This section details the experimental methodology employed to systematically evaluate the impact of transfer learning strategies, particularly layer freezing, on the performance and computational efficiency of YOLOv8 and YOLOv10 models. Our general strategy involves two main components. We implement and compare several layer freezing configurations, where specific blocks of the pre-trained models’ backbones are frozen during retraining on target datasets. These configurations, corresponding to freezing the initial 4 blocks (FR1), 9 blocks (FR2, encompassing the backbone), or 22/23 blocks (FR3) are benchmarked against standard fine-tuning and training from scratch. The evaluation across all experiments relies on key performance metrics (mAP@50, mAP@50:95) and resource indicators (GPU usage, training time), as described below.

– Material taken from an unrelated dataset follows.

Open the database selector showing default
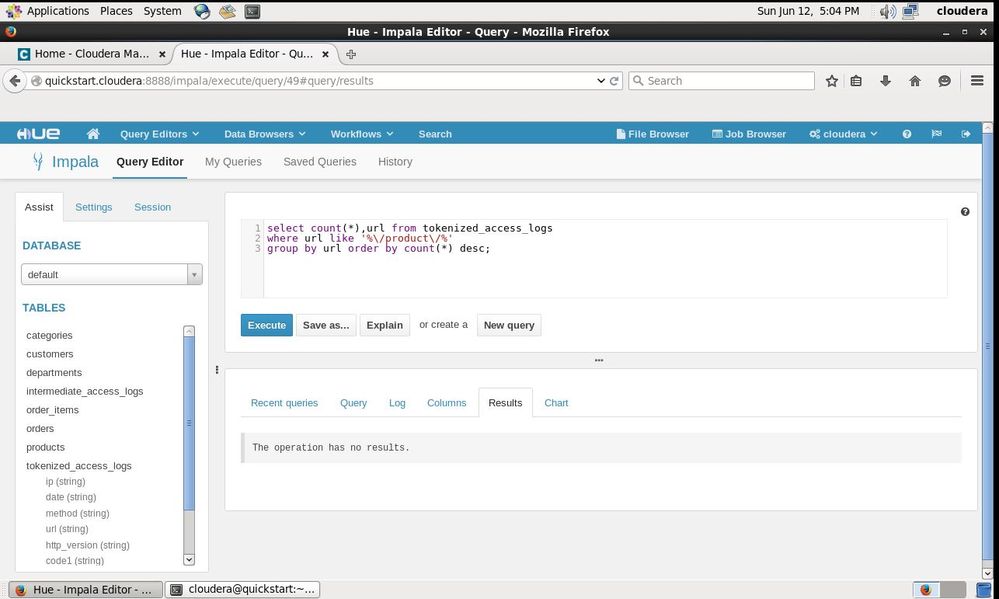The height and width of the screenshot is (599, 999). point(112,275)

5.1. Layer Freezing and Implementation Details
For our experiments, we will base the layer-freezing approach on the architectural details of the YOLO models under investigation (see
Figure 1 and
Figure 2) and the percentage of parameters frozen. It is important to note that this number of parameters includes the cv2 and cv3 modules for YOLOv10, as the original paper introducing YOLOv10 does not include these parameters in Table 1 [
13] since they are not needed during inference.

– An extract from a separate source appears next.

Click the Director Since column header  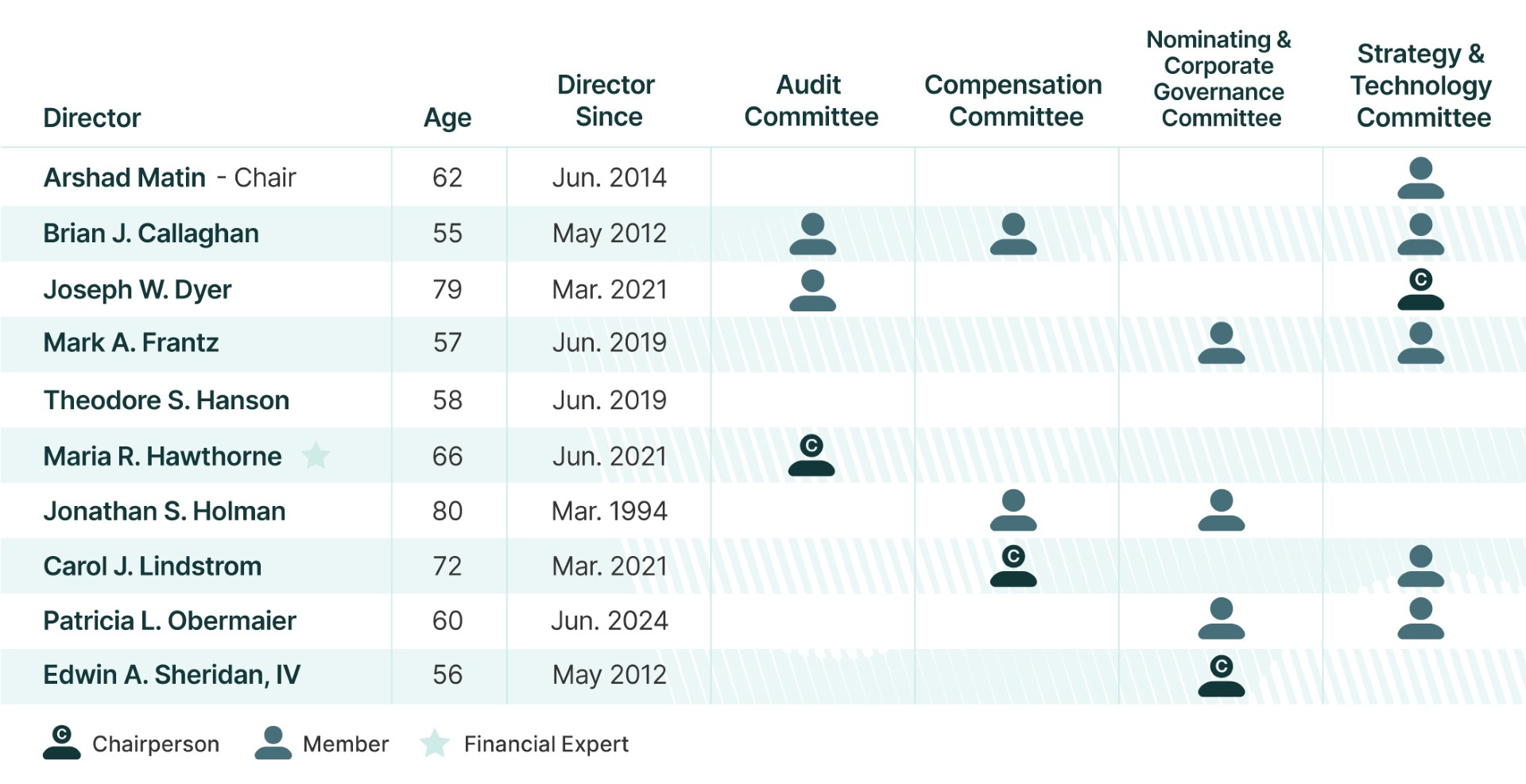click(607, 101)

With regard to the parameters, the number of trainable parameters in the architecture’s heads may vary, depending on the different number of object classes in the datasets discussed in
Section 4. We will present the percentage of frozen parameters for each approach, model, and dataset, relative to the architecture of models pre-trained on the COCO [
7] dataset, which includes 80 object classes, and including cv2 and cv3 modules for YOLOv10. However, the difference in the number of parameters between a model with 80 object classes and one with a single class is less than 0.3%.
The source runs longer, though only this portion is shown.